By Dennis Hartley
(Originally posted on Digby’s Hullabaloo on July 21, 2012)
There is an unbilled co-star stealing nearly every scene in the latest film adaptation of Marcel Pagnol’s novel, La Fille du puisatier; it’s the immutable breeze that rustles the verdant forests, fields and groves of France’s Provence region.
It’s no coincidence that this is the same intoxicating locale that informed two of the most acclaimed Pagnol film adaptations, Claude Berri’s Jean de Florette and Manon of the Spring. It’s also no coincidence that the first-time director overseeing The Well Digger’s Daughter is veteran actor Daniel Auteuil, who played one of the major characters in Berri’s 1986 diptych.
Auteuil casts himself as the father of the eponymous young woman. The story begins on the eve of WW I. Pascal is a working class widower with six daughters, literally scraping to get by. His eldest, 18 year-old Patricia (Astrid Berges-Frisbey) has in essence filled her late mother’s shoes, selflessly devoting herself to attending to the welfare of her father and younger sisters.
Patricia is special in another way . When she was 6, a wealthy (and childless) Parisian woman on a countryside visit was so taken with the angelic young girl that she offered to take her back to the city and become her guardian. Seeing this as an opportunity for one of their daughters to have a shot at a better life, her parents agreed. But when her benefactor died, Patricia returned home at 15, now carrying herself with a certain air of refinement that set her apart from her peers.
Patricia’s trifecta of beauty, carriage and saintliness has certainly not been lost on at least two potential suitors. One is Felipe (Kad Merad). Felipe, a kindhearted bachelor in his mid-40s, is Pascal’s closest friend and sole employee (Merad’s characterization reminded me of Karl Malden’s turn as the quietly desperate, romantically awkward but well-meaning Mitch in A Streetcar Named Desire).
When Felipe begins dropping not-so-subtle hints about his intentions, Pascal gives his blessing, mostly for pragmatic reasons; Felipe’s house is nearby, so he wouldn’t “lose” his beloved daughter, and it would be one less mouth for him to feed. Still, it would be up to Patricia, who, while fond of Felipe, has no romantic feelings for him.
Patricia’s introduction to her second suitor is straight out of Red Riding Hood. While cutting through unfamiliar woods one day to bring some lunch to her father and Felipe at their well dig, she encounters a somewhat over-confident (yet undeniably seductive) young man (Nicolas Duvauchelle) who introduces himself as the son of a local well-to-do store owner.

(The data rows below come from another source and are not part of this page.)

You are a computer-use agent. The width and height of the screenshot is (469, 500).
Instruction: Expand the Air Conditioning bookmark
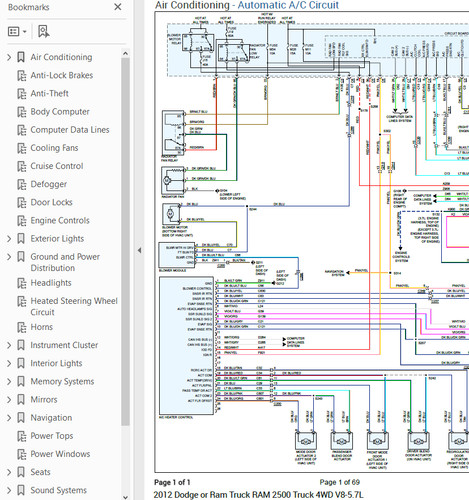tap(9, 57)
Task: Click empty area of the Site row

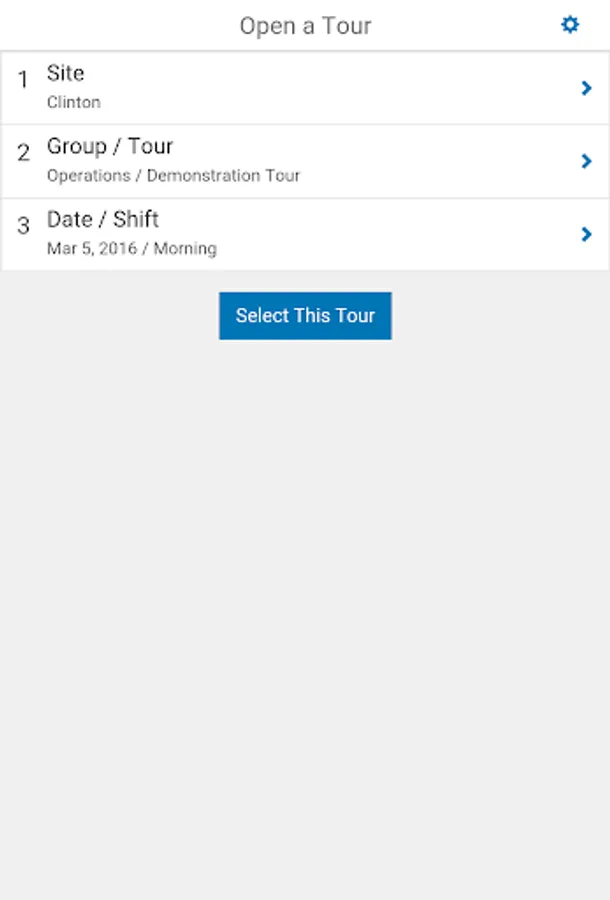Action: [350, 88]
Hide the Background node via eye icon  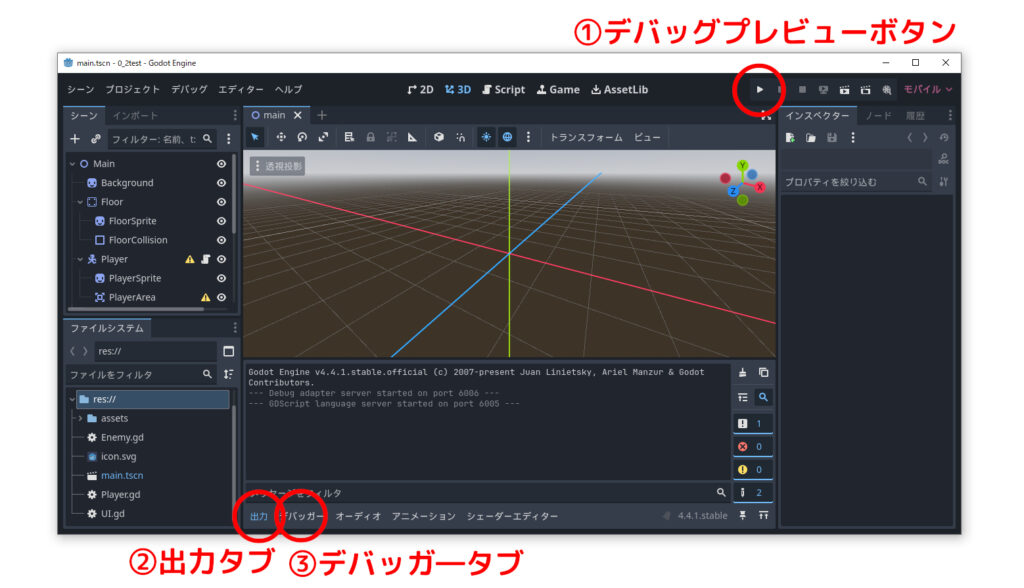221,183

It’s love at first sight; although Patricia doesn’t realize it yet. By the time she does, the young man, a military pilot, is called to serve at the front, and she is left with a child on the way and a disappointed and conflicted father.
If that sounds like the setup for an old fashioned romantic melodrama, you would be 100% correct in that assumption. And I mean that in the best possible way (as I have never had an opportunity to see Pagnol’s own original 1940 film version, which doesn’t seem to be readily available on any home video format, I can’t address comparisons).
This is a magnificent “old fashioned romantic melodrama” in the tradition of Ryan’s Daughter; a beautifully acted, sensitively directed, emotionally resonant film, with lushly photographed scenery (by Betty Blue DP Jean-Francois Robin) that becomes a palpable character in the story.
Auteuil plays his Noble Peasant with a sense of aplomb that reminded me more than a little of Gerard Depardieu’s performance as the hunchback in Jean de Florette (I did have to chuckle though, when I recalled the late Pauline Kael’s droll assessment in her review: “…Depardieu wears ‘GOOD MAN’ in capital letters across his wide brow; in smaller letters we can read: ‘He has poetry in his soul.’).
As a bonus, Berges-Frisbey (radiantly lovely) and Duvauchelle (vibing the young Alain Delon) make great eye candy. Tired of superheroes, aliens and car crashes? This is your cure for the summertime blues.